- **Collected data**
_ _ _ _
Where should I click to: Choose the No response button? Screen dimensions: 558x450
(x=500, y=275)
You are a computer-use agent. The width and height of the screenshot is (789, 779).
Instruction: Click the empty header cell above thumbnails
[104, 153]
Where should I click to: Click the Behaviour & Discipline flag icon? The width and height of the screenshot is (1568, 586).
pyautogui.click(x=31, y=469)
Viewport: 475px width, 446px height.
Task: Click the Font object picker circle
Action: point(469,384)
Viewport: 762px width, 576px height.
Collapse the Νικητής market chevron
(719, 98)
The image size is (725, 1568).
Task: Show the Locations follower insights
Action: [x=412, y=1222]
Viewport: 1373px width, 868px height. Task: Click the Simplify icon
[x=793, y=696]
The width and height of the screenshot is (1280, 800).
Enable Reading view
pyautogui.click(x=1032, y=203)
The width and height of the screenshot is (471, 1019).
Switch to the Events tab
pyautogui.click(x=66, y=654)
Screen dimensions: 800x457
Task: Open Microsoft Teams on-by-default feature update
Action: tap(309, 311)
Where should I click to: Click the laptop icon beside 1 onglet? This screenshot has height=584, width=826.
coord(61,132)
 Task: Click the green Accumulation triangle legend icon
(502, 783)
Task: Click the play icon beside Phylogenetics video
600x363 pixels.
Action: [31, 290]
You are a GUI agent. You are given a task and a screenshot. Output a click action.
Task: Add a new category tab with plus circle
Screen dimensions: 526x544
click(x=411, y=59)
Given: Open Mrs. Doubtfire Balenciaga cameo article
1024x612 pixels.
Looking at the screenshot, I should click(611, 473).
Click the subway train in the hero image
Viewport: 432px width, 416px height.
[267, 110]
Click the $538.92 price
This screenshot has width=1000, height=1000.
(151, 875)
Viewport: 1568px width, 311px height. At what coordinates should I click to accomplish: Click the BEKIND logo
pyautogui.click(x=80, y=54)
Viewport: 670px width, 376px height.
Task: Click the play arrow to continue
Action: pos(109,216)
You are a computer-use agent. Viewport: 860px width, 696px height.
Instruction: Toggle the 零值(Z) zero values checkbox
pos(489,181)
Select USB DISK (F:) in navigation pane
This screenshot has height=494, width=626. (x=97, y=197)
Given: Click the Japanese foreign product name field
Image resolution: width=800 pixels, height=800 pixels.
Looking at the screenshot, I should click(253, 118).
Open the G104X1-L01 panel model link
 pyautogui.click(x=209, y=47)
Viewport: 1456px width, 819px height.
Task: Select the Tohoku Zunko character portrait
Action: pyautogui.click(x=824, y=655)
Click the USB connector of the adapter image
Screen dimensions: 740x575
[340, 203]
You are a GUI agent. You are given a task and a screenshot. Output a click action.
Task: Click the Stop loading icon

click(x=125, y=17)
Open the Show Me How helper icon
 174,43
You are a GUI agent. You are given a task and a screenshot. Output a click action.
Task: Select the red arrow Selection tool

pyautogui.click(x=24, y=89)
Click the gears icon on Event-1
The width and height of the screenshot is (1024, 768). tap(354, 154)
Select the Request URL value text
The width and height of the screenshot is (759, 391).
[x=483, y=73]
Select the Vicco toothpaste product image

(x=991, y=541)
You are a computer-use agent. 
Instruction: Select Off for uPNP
_ _ _ _
For each record above, write it out again exactly.

Where should I click to: Choose the No response button? Screen dimensions: 558x450
(x=500, y=275)
You are a computer-use agent. The width and height of the screenshot is (789, 779).
Instruction: Click the empty header cell above thumbnails
[104, 153]
Where should I click to: Click the Behaviour & Discipline flag icon? The width and height of the screenshot is (1568, 586).
pyautogui.click(x=31, y=469)
Viewport: 475px width, 446px height.
Task: Click the Font object picker circle
Action: point(469,384)
Viewport: 762px width, 576px height.
Collapse the Νικητής market chevron
(719, 98)
The image size is (725, 1568).
Task: Show the Locations follower insights
Action: [x=412, y=1222]
Viewport: 1373px width, 868px height. Task: Click the Simplify icon
[x=793, y=696]
The width and height of the screenshot is (1280, 800).
Enable Reading view
pyautogui.click(x=1032, y=203)
The width and height of the screenshot is (471, 1019).
Switch to the Events tab
pyautogui.click(x=66, y=654)
Screen dimensions: 800x457
Task: Open Microsoft Teams on-by-default feature update
Action: tap(309, 311)
Where should I click to: Click the laptop icon beside 1 onglet? This screenshot has height=584, width=826.
coord(61,132)
 Task: Click the green Accumulation triangle legend icon
(502, 783)
Task: Click the play icon beside Phylogenetics video
600x363 pixels.
Action: [31, 290]
You are a GUI agent. You are given a task and a screenshot. Output a click action.
Task: Add a new category tab with plus circle
Screen dimensions: 526x544
click(x=411, y=59)
Given: Open Mrs. Doubtfire Balenciaga cameo article
1024x612 pixels.
Looking at the screenshot, I should click(611, 473).
Click the subway train in the hero image
Viewport: 432px width, 416px height.
[267, 110]
Click the $538.92 price
This screenshot has width=1000, height=1000.
(151, 875)
Viewport: 1568px width, 311px height. At what coordinates should I click to accomplish: Click the BEKIND logo
pyautogui.click(x=80, y=54)
Viewport: 670px width, 376px height.
Task: Click the play arrow to continue
Action: pos(109,216)
You are a computer-use agent. Viewport: 860px width, 696px height.
Instruction: Toggle the 零值(Z) zero values checkbox
pos(489,181)
Select USB DISK (F:) in navigation pane
This screenshot has height=494, width=626. (x=97, y=197)
Given: Click the Japanese foreign product name field
Image resolution: width=800 pixels, height=800 pixels.
Looking at the screenshot, I should click(253, 118).
Open the G104X1-L01 panel model link
 pyautogui.click(x=209, y=47)
Viewport: 1456px width, 819px height.
Task: Select the Tohoku Zunko character portrait
Action: pyautogui.click(x=824, y=655)
Click the USB connector of the adapter image
Screen dimensions: 740x575
[340, 203]
You are a GUI agent. You are given a task and a screenshot. Output a click action.
Task: Click the Stop loading icon

click(x=125, y=17)
Open the Show Me How helper icon
 174,43
You are a GUI agent. You are given a task and a screenshot. Output a click action.
Task: Select the red arrow Selection tool

pyautogui.click(x=24, y=89)
Click the gears icon on Event-1
The width and height of the screenshot is (1024, 768). tap(354, 154)
Select the Request URL value text
The width and height of the screenshot is (759, 391).
[x=483, y=73]
Select the Vicco toothpaste product image

(x=991, y=541)
You are a computer-use agent. 
Instruction: Select Off for uPNP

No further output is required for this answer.